Hi! Today I will write about boring “computer science” stuff!
Just joking, it is not boring at all and I will try to keep it as simple as possible -I can just hear my best friends laughing at this statement, because every time I say something like “it is easy to see” or “as simple as possible” then it happens that a huge wicked formula appears, but it is not my fault 🙂 I can’t help it.
Ok, are you ready? Let’s start.

Last month I attended a workshop on Reversibility and product-forms in Markov Chains at the Ca’ Foscari University in Venice and I presented the Entangλe framework.
You can find the slides here.

What is Entangλe?
In the about me I wrote that I am currently working on model checking of quantum protocols so… this is one of my first output as a part of my Ph.D project.
To be completely honest I worked on it with my friend and, I hope, perspective talented colleague Leonardo and with my supervisors.

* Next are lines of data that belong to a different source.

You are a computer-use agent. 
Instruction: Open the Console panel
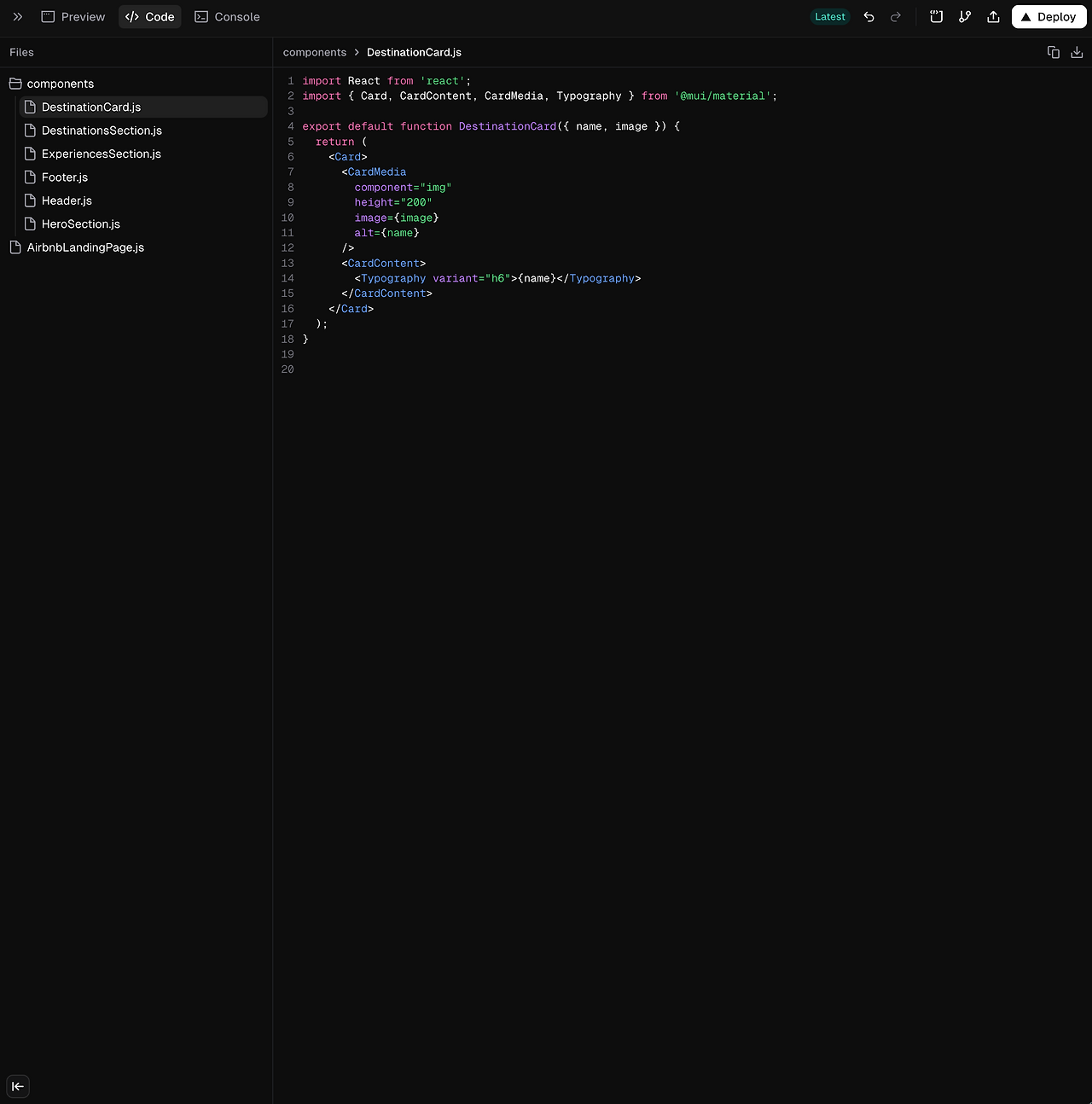point(227,16)
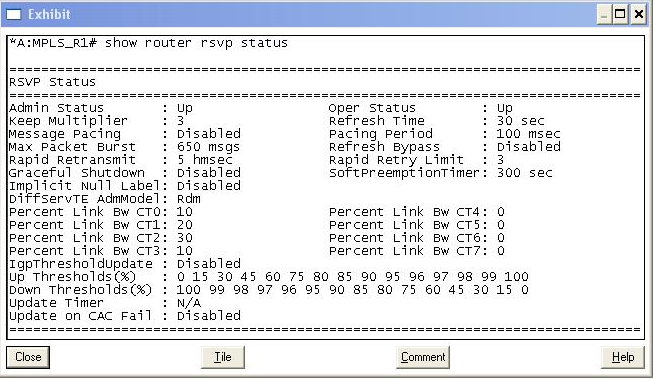Click the show router rsvp status command
The height and width of the screenshot is (379, 653).
coord(196,43)
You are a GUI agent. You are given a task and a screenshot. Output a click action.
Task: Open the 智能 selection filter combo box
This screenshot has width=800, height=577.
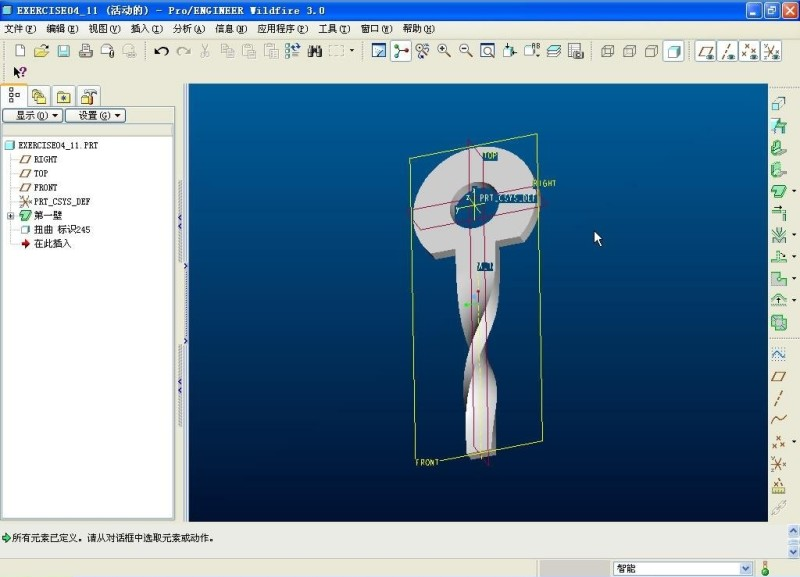682,568
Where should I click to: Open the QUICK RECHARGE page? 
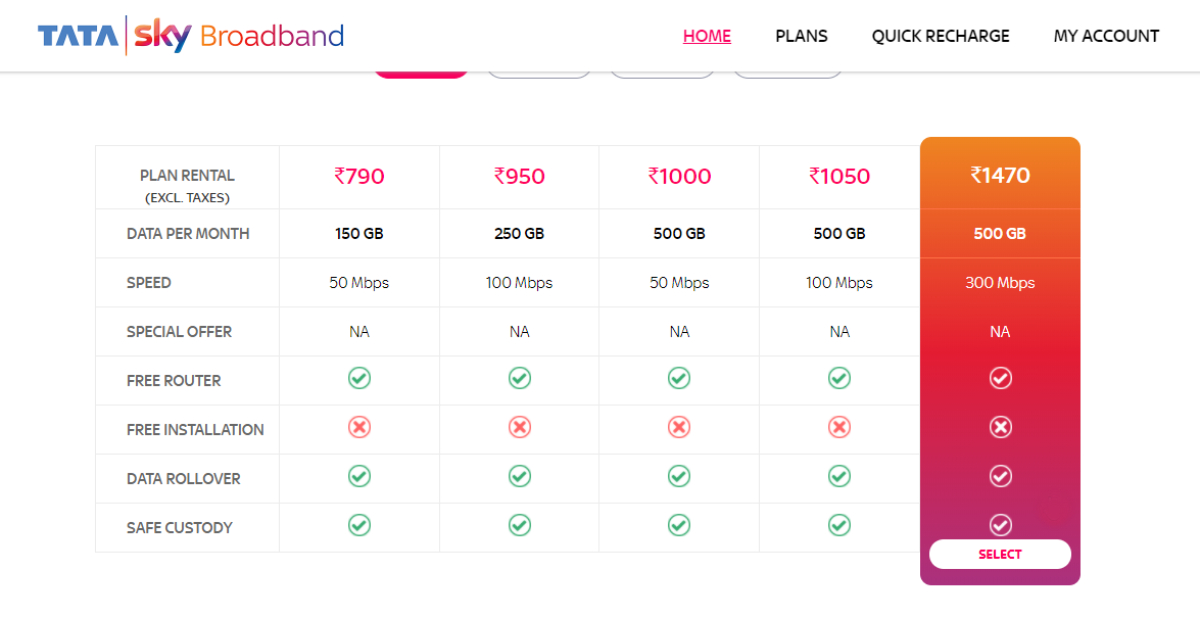[940, 36]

Anyways, Entangλe is a framework that links together Quipper , a programming language that wants to simplify the art of programming quantum protocols and QPMC , a model checker for quantum protocols. I will not focus here on the details of model checking or quantum programming, I prefer to post a very basic tutorial about them in the future.
Why have we decided to bridge these tools? But of course, because of the lack of a unique framework allowing, on the one hand the programming and the simulation of quantum programs and on the other their formal verification.
Entangλe needs some optimisation but it is fully working, even if a bit essential by now. You may find it on Github . It takes as input Quipper code and gives in output a QPMC model.

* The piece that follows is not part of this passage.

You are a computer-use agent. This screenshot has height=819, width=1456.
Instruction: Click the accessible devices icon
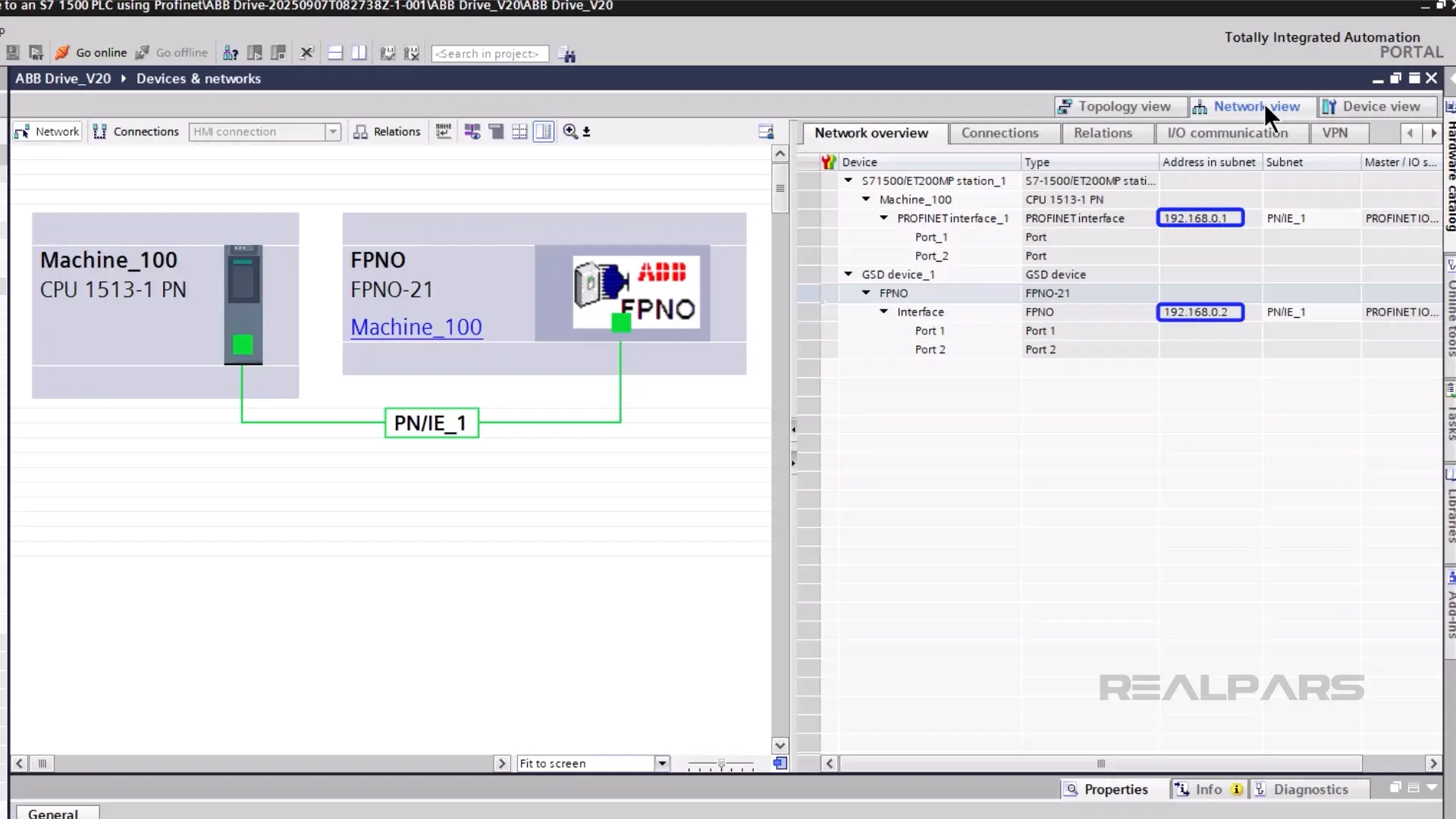click(231, 53)
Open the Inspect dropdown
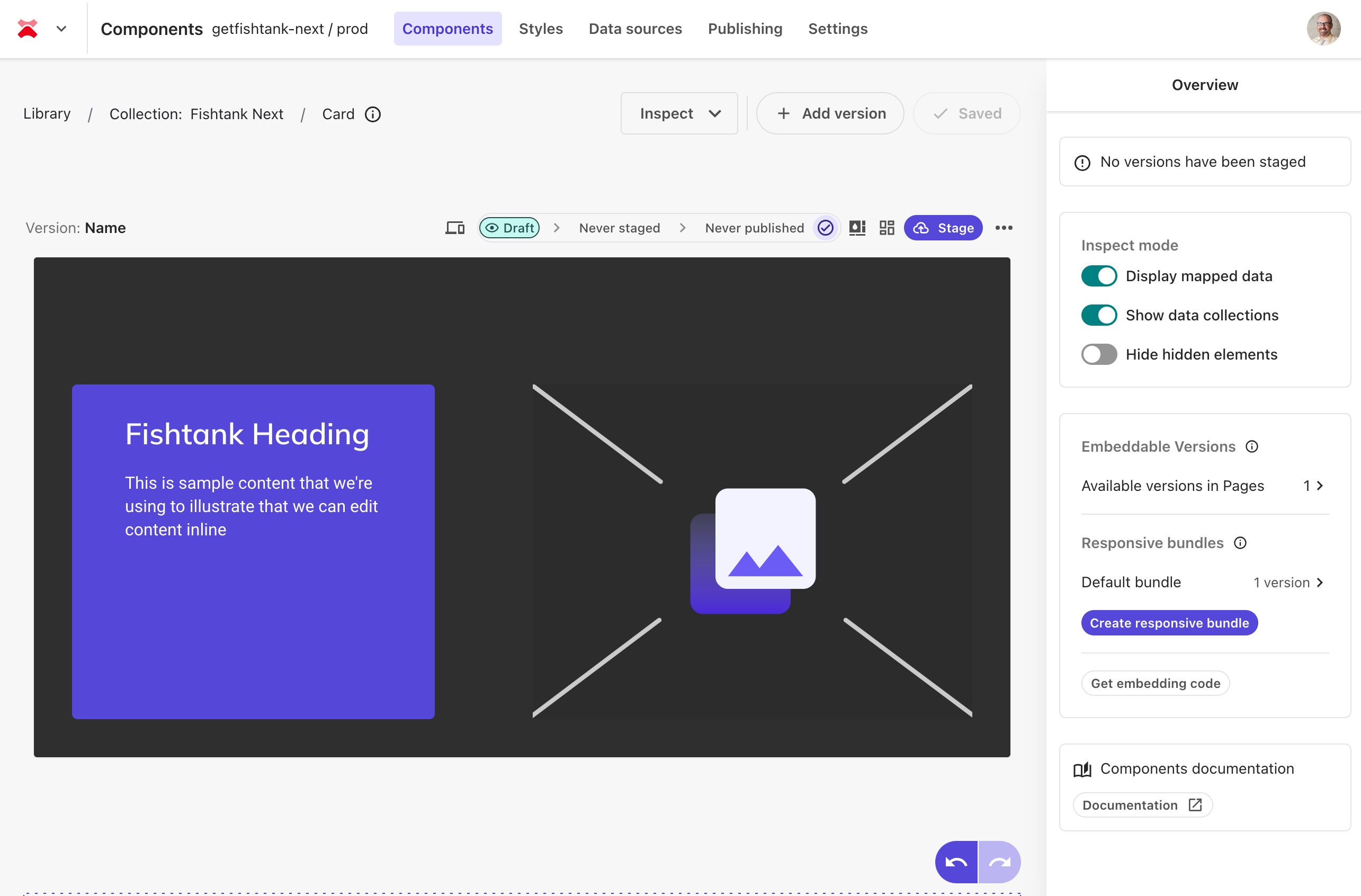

Let’s see an easy example. One of the first algorithms we have tested is the famous Grover’s Database Search. Schematic circuit for Grover’s Database Search 1

The aim of Grover’s algorithm is that of searching for the index x of an element in a N-dimensional unstructured space. We assume N = 2n, so that the indexes are represented by n-bit strings.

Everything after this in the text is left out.